Students prepare to embark on pilgrimage

Students prepare to embark on pilgrimage

A group of UW-Eau Claire students are packing for a trip and will head south over winter break.
The Civil Rights Pilgrimage will draw more than 100 students together for a 10 day bus trip from Jan. 3-13 to historic sites, said Jodi Thesing-Ritter, the associate dean of students and adviser to the project.
“The trip was the idea of a group of students who were resident assistants in Putnam Hall seven years ago,” she said.
A new team of students are selected in April each year to develop and coordinate the trip for that year, she said.
“They do research on all of the places and they develop the itinerary,” she said. “This year we have eight coordinators so they’ll be four on each bus.”
The pilgrimage gives students an in-depth, unique educational experience about the Civil Rights Movement.
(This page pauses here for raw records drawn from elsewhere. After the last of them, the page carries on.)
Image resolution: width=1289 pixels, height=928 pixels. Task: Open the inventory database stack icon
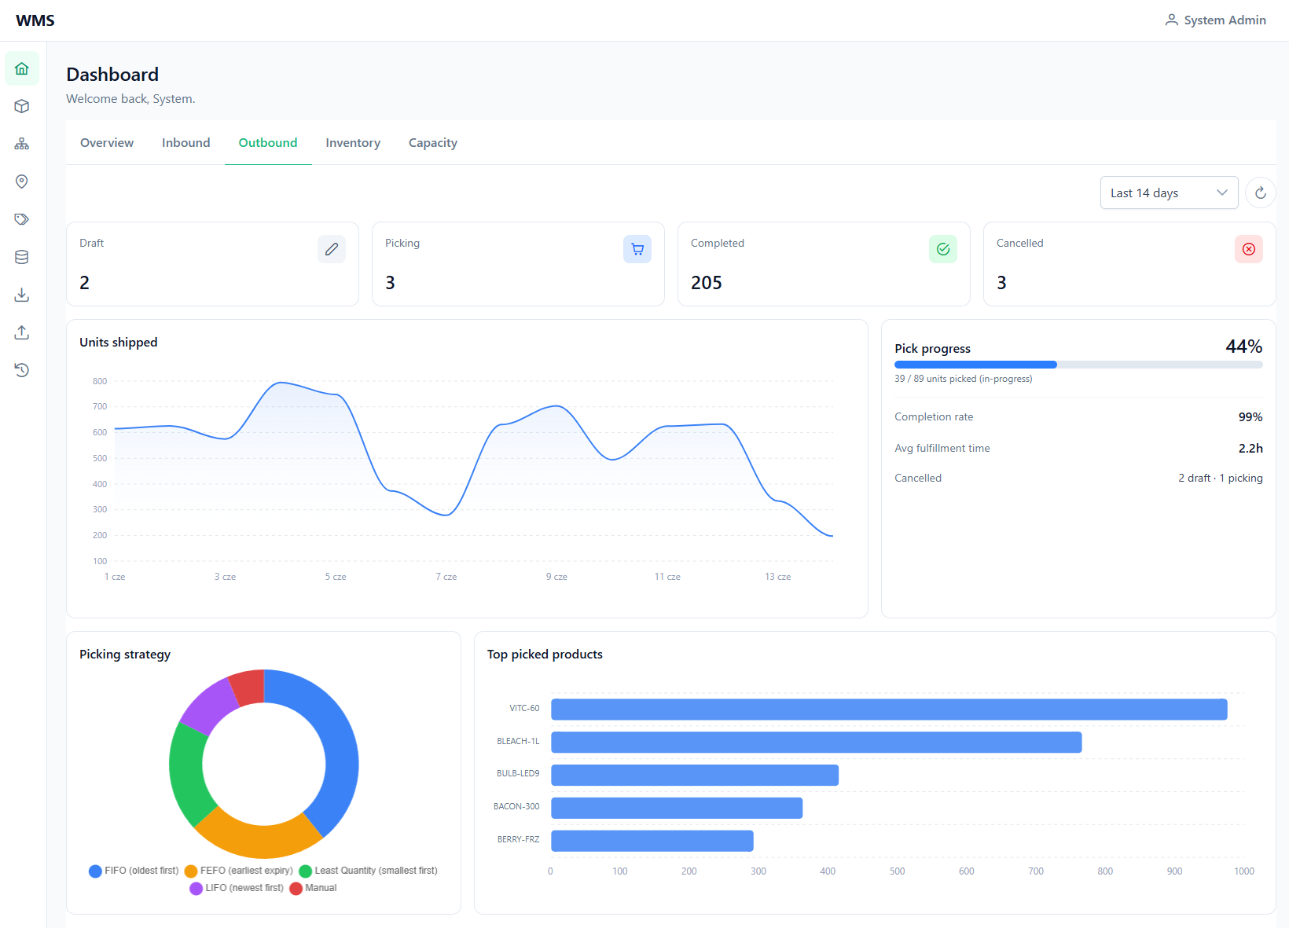(x=22, y=257)
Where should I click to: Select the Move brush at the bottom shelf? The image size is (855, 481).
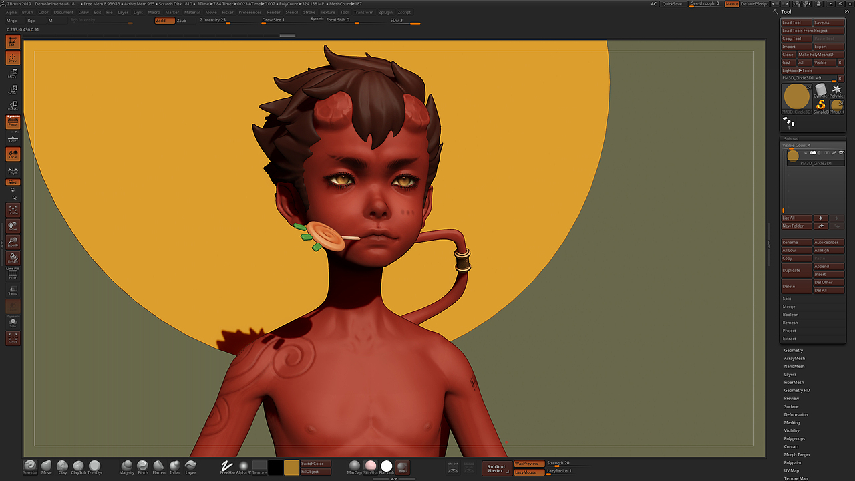click(x=46, y=466)
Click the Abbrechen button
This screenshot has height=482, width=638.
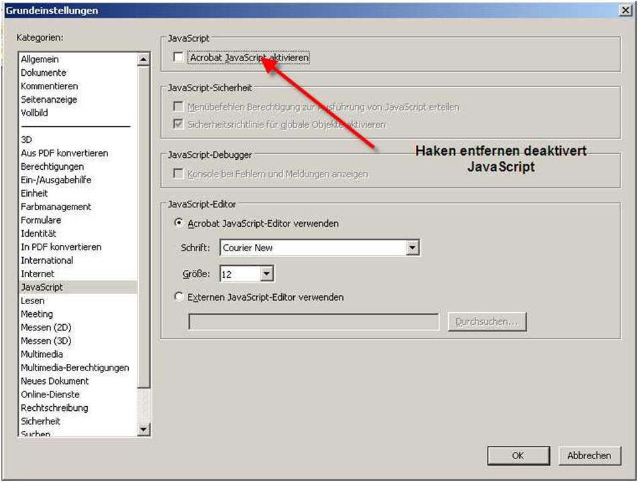[589, 455]
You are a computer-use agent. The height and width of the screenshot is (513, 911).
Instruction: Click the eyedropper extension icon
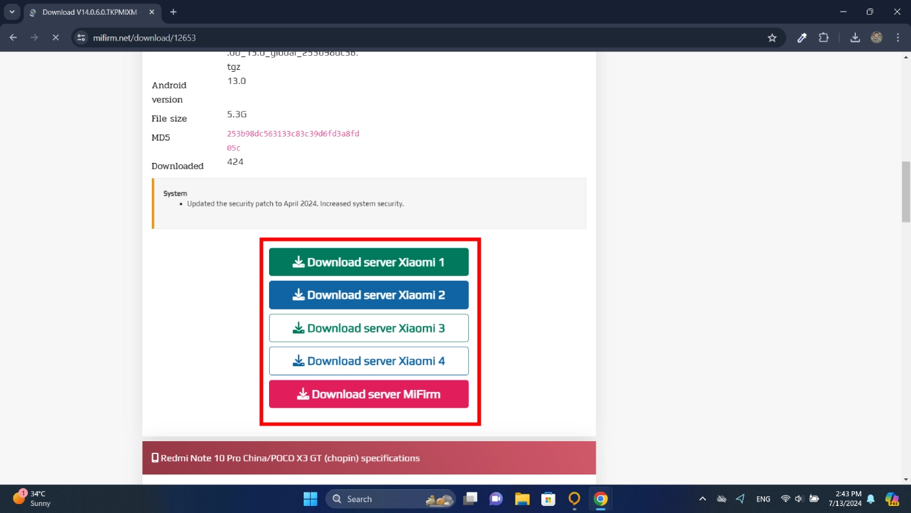point(802,38)
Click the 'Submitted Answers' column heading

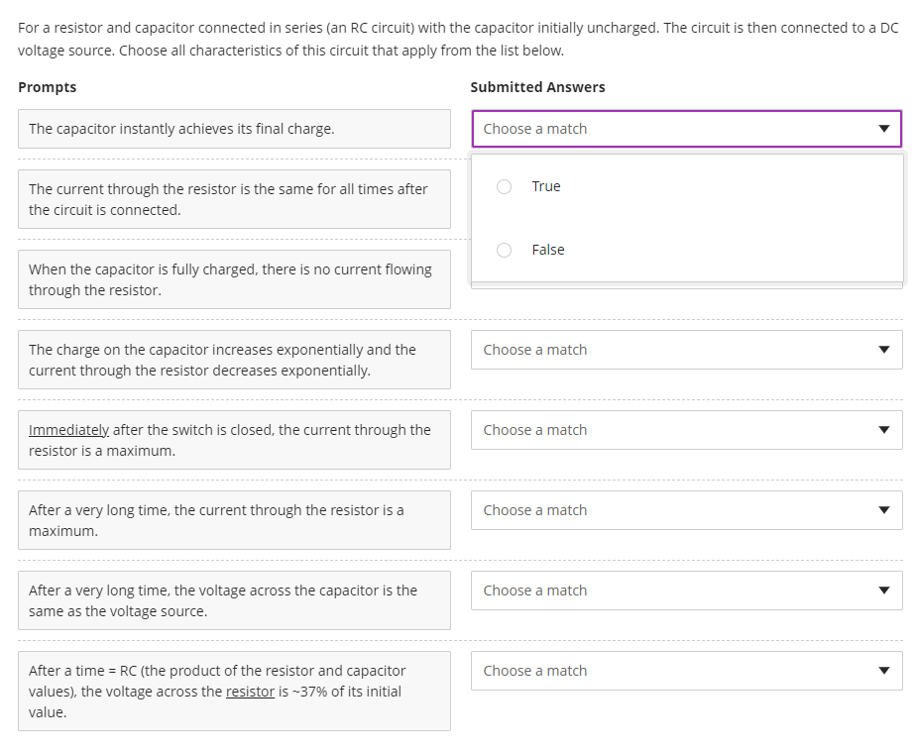537,87
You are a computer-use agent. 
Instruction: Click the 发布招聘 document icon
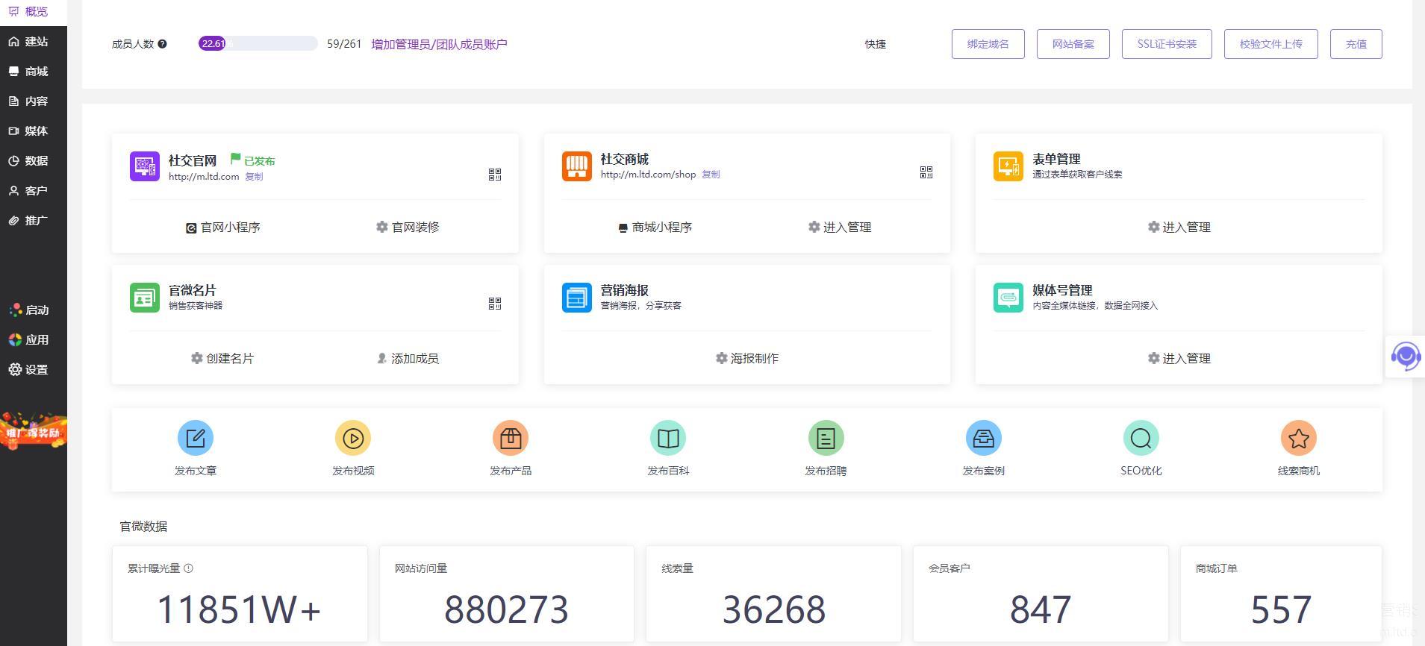coord(826,438)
The trip begins in Atlanta — the birthplace of Martin Luther King Jr. — and ends in Memphis, Tenn., the city where MLK was assassinated.
Throughout the trip, students listen to a speech by an original Freedom Rider, attend the Rosa Parks Museum, the Birmingham Civil Rights Institute and the National Voting Rights Museum, and cross the Edmund Pettus Bridge in Selma along with many other opportunities.
There are opportunities for more tourist experiences, too, including the option of touring a CNN studio, visiting the World of Coca-Cola Museum, an aquarium, a Jimmy Carter museum, an airboat adventures swamp tour and a live jazz concert.
This is the third and final year journalism students are going on the trip, and to have their perspective has been a addition, Thesing-Ritter said.
“One of the things that we talk about on the trip is the role that media plays in social change,” she said. “To actually have journalists on the trip to engage in that conversation is wonderful.”
Associate professor of Communications Jan Larson said around 10 student journalists will join the pilgrimage to report under her supervision.
“We have students who are looking at businesses in particular communities,” she said. “We have students who are going to profile a music school in New Orleans.”
She said the students write multimedia and enterprise stories for Inside Eau Claire, the department’s capstone news website.
Larson said she looks forward to seeing the effect the trip has on what kind of journalism the students will pursue in the future.
Senior Kayla Peche, a journalism major, is going on the trip to report and said she looks forward to traveling to Alabama, Louisiana and Tennessee, all places she’s never been before.
“I’m interested in getting a new world aspect of how it is down south and how much they have progressed since the Civil Rights Movement,” she said. “As a journalist, I’m hoping that it broadens my horizon and keeps me aware of the different cultures and different people from different locations.”
Peche said she is currently setting up interviews with teachers, students and administrators at a music center in the ninth ward of New Orleans, built after Hurricane Katrina to develop young musicians into professionals.
“We’ll keep a blog there and will be posting every day from the trip,” Larson said. “But the stories will not be done until after we get back.”